Of course, additional problems come about when fallen angels enter
into the mix, who are more interested in riding us around like shiny
new Buicks and then dropping us off in the scrap yard when they're
done, but if in fact the rest of the angels are here to aid us, then
perhaps at one point in time, requests of angels were perhaps a valid
way of manipulating and learning about the universe as it is. Enoch is
reported to have walked so closely with God that He taught him the
names of the angels. But then, degrading into angel worship rather
than partnership, plus probably listening to the wrong angels, humans
once again screwed up the intended order of things, and brought about
the necessity of discouraging such practices.

Like we learned in the Net boom of the 90's, just because we can do
something doesn't mean we should. But when it comes to speculative
fiction, it is just that- fiction.

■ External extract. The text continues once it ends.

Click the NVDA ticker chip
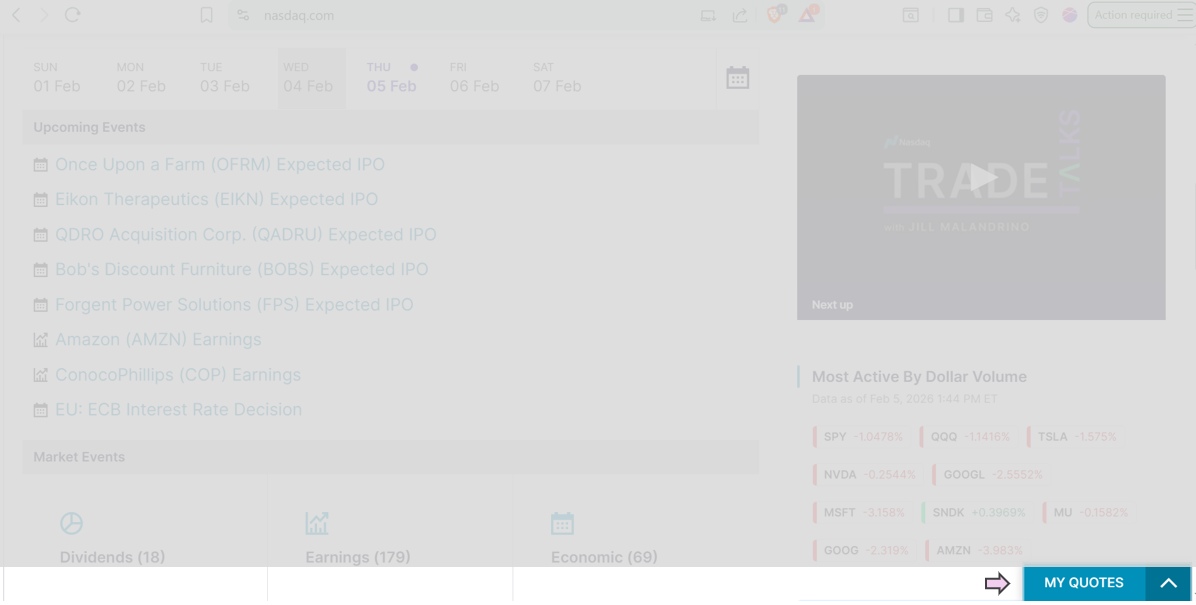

In the fundamentalist mindset, if
something is in print, it becomes more real, more persuasive than if
someone merely speaks words. And, as always, we fear what we do not
understand, and rail against what does not fit our view of the world.

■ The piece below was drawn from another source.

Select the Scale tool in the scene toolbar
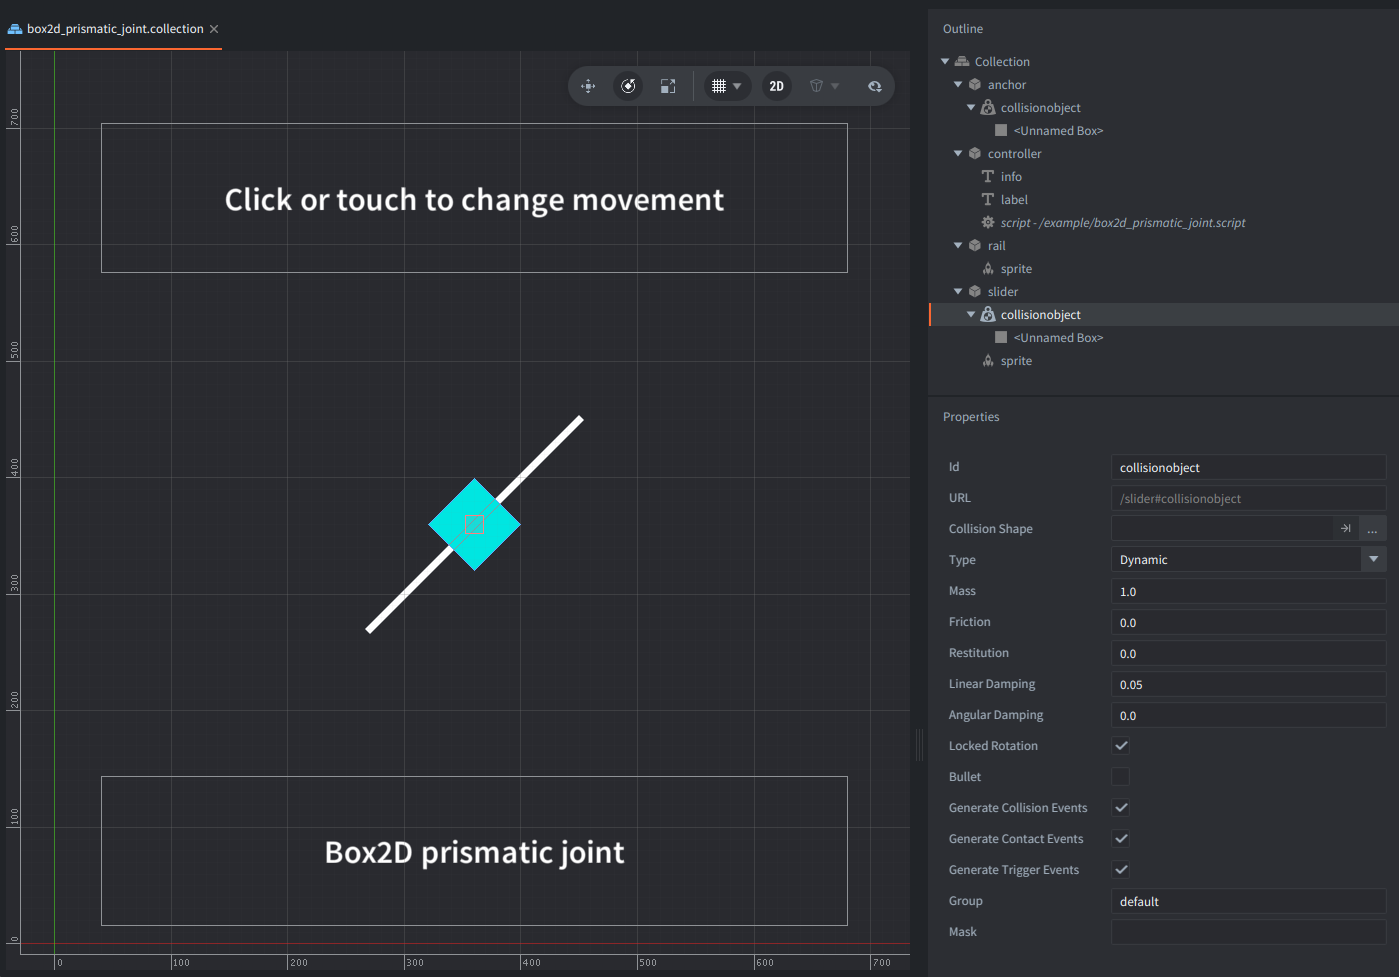Screen dimensions: 1399x977 (668, 86)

It is up to us as consumers and readers to be able to filter out truth
from lies, to become critical thinkers, but to also be able to
exercise our imaginations in a way that may actually point backwards
or forwards to a time when things did in fact operate like they
should. God did create a marvelous universe that holds mysteries for
us to uncover and to talk about, and perhaps, eventually, to expand
upon. Who is to say that in the New Jerusalem what will be possible
again? The afterlife will not be clouds and singing all the time
(thank God). Perhaps, when the universe is renewed and there is a new
heaven and a new earth, we may zip along in Enterprise ships exploring
what He has created anew, and used harmonics and telekinesis to create
and produce life-giving structures and truly become partners with God
in creation.

But who's to say we'll need spaceships? Maybe we'll just think it and
zoom off Superman style. But I digress.

We should push forward in our cause despite the nay-sayers, to revive
the Christian imagination and to further extend the reach of Christ by
creating high quality writing that will force people to think in new
ways about life and facets of this universe He has built for us to
discover.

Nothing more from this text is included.